The 45 Session is an album by American trombonist Bennie Green recorded in 1958 but first released on the Japanese Blue Note label in 1975 as Minor Revelation. The tracks were originally intended for release as 45 rpm singles.

==Reception==

The AllMusic review by Stephen Thomas Erlewine awarded the album 4 stars and stated "it's a bit frustrating to hear the songs in truncated form, but since that's the only way they exist, fans should cherish what we do have. And this is music to cherish. Green's Blue Note recordings are consistently fun, and this is no exception.

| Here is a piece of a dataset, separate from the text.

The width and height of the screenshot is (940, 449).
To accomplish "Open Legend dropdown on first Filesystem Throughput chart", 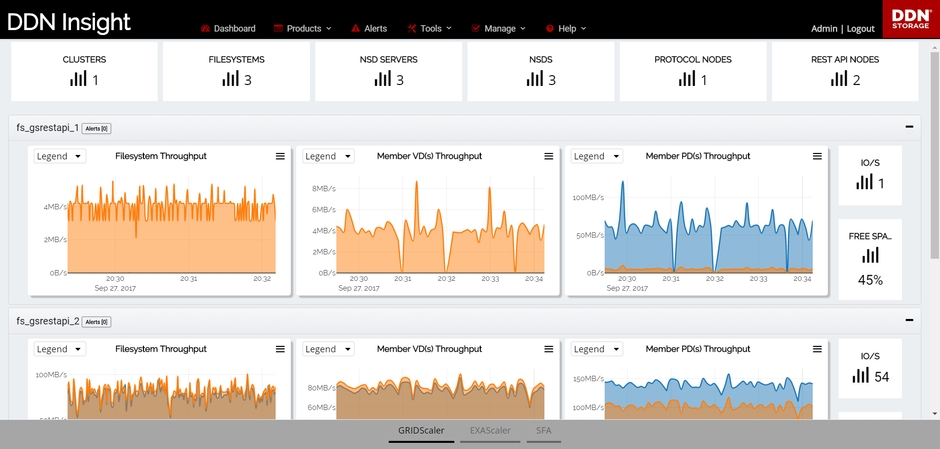I will pyautogui.click(x=59, y=156).
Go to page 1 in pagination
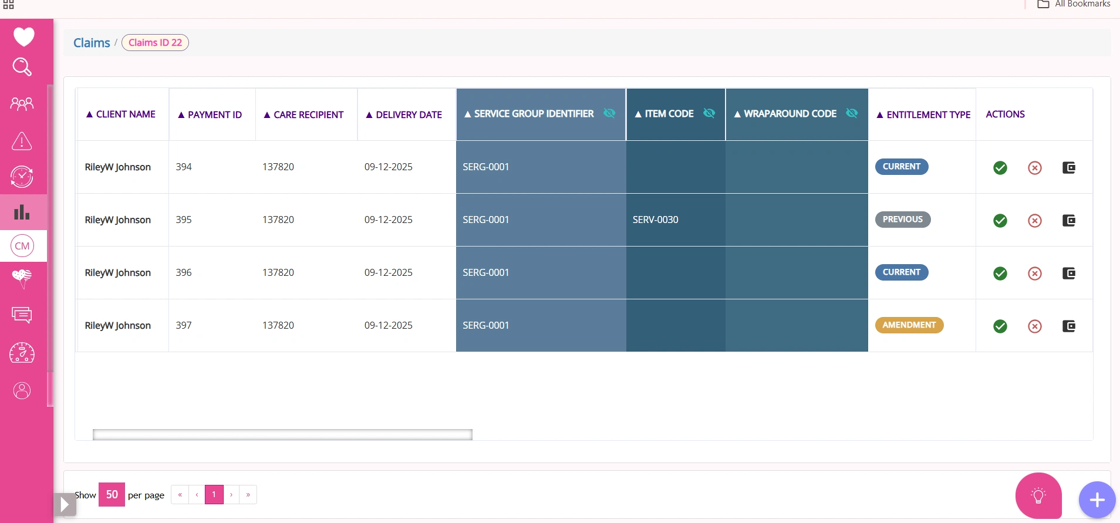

Each song swings with energy, offering each instrumentalist a chance to shine... the music is as appealing today as when it was recorded".

Professional ratings
Review scores
| Source | Rating |
| AllMusic |  |

==Track listing==

- Recorded at Rudy Van Gelder Studio, Hackensack, New Jersey on November 23, 1958.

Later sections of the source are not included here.